#### AVAILABLE RECORDS ####
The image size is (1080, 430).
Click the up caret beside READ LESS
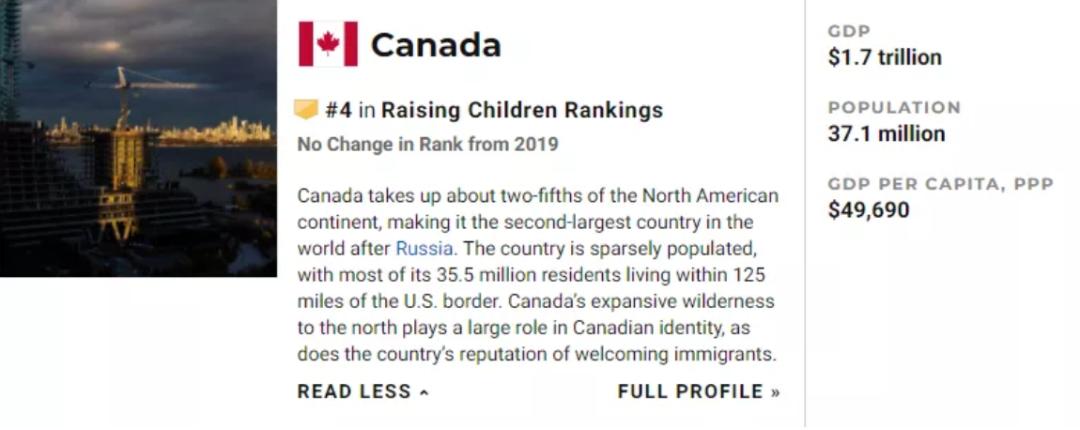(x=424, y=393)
####
#### AVAILABLE RECORDS ####
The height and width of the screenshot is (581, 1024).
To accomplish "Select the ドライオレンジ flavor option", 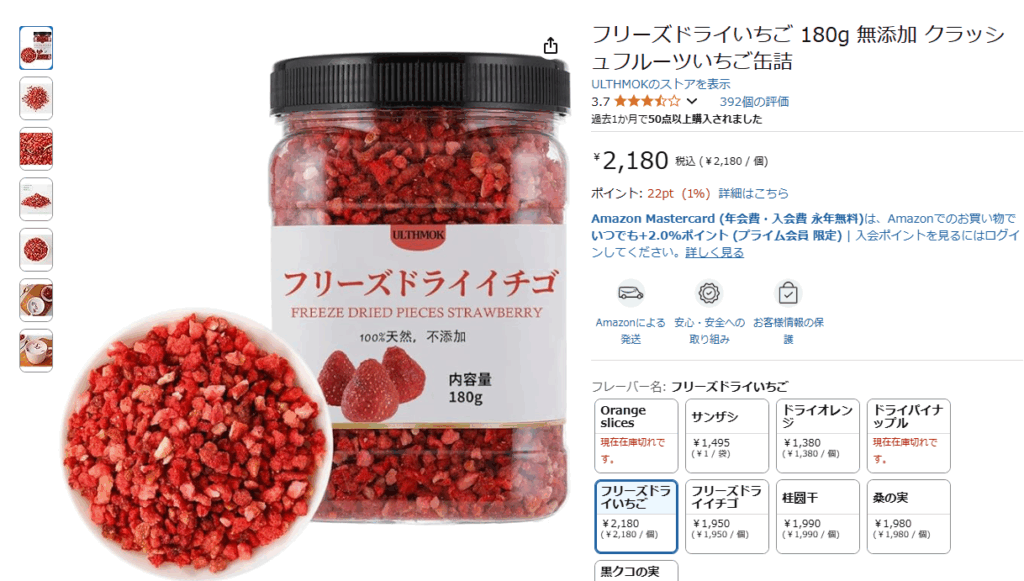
####
GOAL OF THE EXERCISE –
Starting with the line that has "The height and" and going on through the line that has "the ドライオレンジ flavor", transcribe the records above exactly, but skip the pictures.

RESPONSE TO THE TASK –
The height and width of the screenshot is (581, 1024).
To accomplish "Select the ドライオレンジ flavor option", 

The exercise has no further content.